The Bhagavadgita is considered one of the core texts of Hindu philosophy and religion. Ever since the poem was composed, innumerable commentaries have been written which seek to explain the poem from the standpoint of philosophical idealism. Surprisingly, there has been little study of the poem from the materialist standpoint. The Warrior and the Charioteer seeks to fill this void.

This erudite study argues that we need to cut through the thick religio-philosophical crust of the poem to reach its ethical core. This exercise will enable us to unravel the socio-economic structure of contemporary society as revealed by the ethics expounded in the poem.

The author looks at the central characters of the poem, Krishna and Arjuna, and pulls down the mythical veil that conceals their historical faces: the former, a Yadava Chief, and the latter, the House of Bharatas. The author strips the terms Brahma and yajna of their symbolism and argues that the poem reflects the period of transition of Indo-Aryan society from the Barbaric Status to the Status of Civilization. The book also contains a fresh translation of the poem, the first from a materialist standpoint.

In simple and lucid prose, book offers a challenging and original interpretation of the Bhagavadgita, and is sure to be of immense value to scholars, believers, as well as lay readers.

About the Author:

V. M. Mohanraj (born 1928) is one of the most respected librarians in India, having worked at Madras University, Law College (Chennai), and The Lawrence School (Lovedale). He has six books and many articles to his credit and has contributed articles to the first ten-volume encyclopaedia in Malayalam. He is a recipient of H.H. The Maharaja of Travancore Gold Medal for proficiency in Malyalam.


A short poem encapsulating ideas drawn from different schools of philosophy- mainly the Upanishadic, the Sankhya and the Buddhist - in a simplified form to make it easily comprehensible to the common man, the Bhagavadgita, contrary to the generally held notion, is not a fundamental philosophical treatise. Nevertheless, there is a sizeable body of literature on the poem as myriad scholars, classical and modern, have written commentaries on it, most from the standpoint of philosophical idealism. Surprisingly, however, there is virtually no study of the poem from a materialist point of view. I have attempted to fill that gap.

It passes my comprehension why modern progressive thinkers have been apathetic towards this poem. Maybe, being a simple eclectic poem, it is seen as a propaedeutic work of philosophy and as such, is considered socially insignificant. However, it is a work wherein monotheism was put forward and king was equated with god to buttress the emerging monarchical slave States which were slowly but steadily supplanting the egalitarian tribal communes in the Indian subcontinent. As such, the social significance of this ostensibly philosophic and didactic poem cannot be missed or overlooked.

In modern times, the poem has been used to serve diverse political ends. Lokmanya Tilak invoked the poem to argue his case for a more militant nationalist programme than the Congress had hitherto adopted, while Mahatma Gandhi used the poem to propagate religious tolerance in the struggle against colonialism. More recently, as aggressive Hindu nationalism has asserted itself, the poem has been used for more ferocious ends. Progressive thinkers and leaders have, however, more or less ignored the poem.

> [Written exercise 1]: In what year was V. M. Mohanraj born, according to the text about the Bhagavadgita?
The records that come next have no connection to the text about the Bhagavadgita.

> [Material provided]:
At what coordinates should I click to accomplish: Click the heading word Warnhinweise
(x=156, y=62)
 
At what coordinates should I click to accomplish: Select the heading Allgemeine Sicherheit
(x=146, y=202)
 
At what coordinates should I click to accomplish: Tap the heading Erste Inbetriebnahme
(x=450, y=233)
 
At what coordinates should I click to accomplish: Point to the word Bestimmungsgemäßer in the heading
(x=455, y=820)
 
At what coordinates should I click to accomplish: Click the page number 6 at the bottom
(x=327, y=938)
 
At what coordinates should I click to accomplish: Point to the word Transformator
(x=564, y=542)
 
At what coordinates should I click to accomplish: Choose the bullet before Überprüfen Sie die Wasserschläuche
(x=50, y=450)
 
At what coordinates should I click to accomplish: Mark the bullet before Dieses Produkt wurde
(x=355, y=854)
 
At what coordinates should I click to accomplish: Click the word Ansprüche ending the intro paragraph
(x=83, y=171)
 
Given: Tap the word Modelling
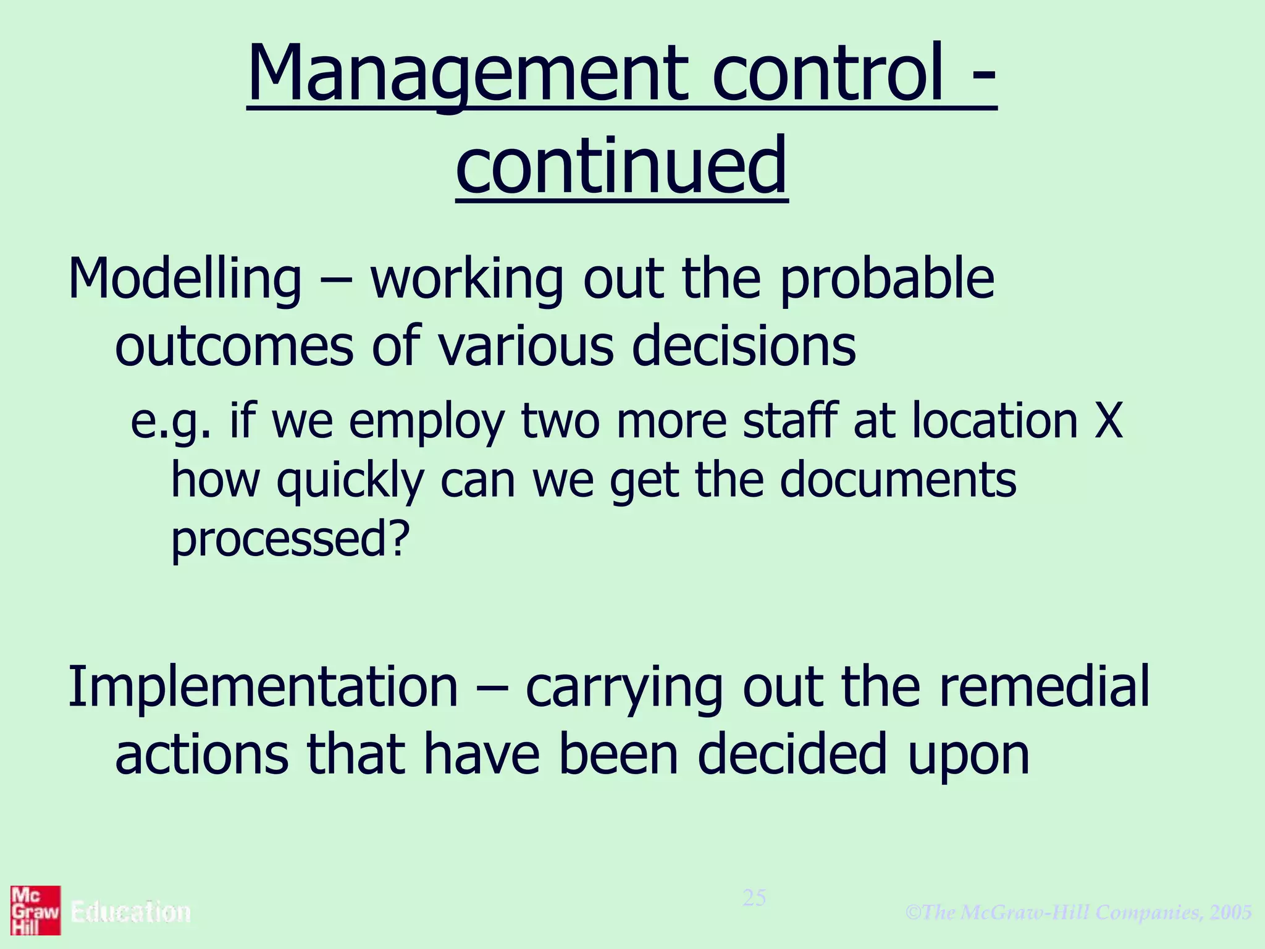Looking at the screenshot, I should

> [Written exercise 2]: Could you retype the records from the line containing "At what coordinates should I click to accomplish: Choose" through the final line of the records, omitting the pictures?

> [Worked answer 1]: 1928

> [Worked answer 2]:
At what coordinates should I click to accomplish: Choose the bullet before Überprüfen Sie die Wasserschläuche
(x=50, y=450)
 
At what coordinates should I click to accomplish: Mark the bullet before Dieses Produkt wurde
(x=355, y=854)
 
At what coordinates should I click to accomplish: Click the word Ansprüche ending the intro paragraph
(x=83, y=171)
 
Given: Tap the word Modelling
Looking at the screenshot, I should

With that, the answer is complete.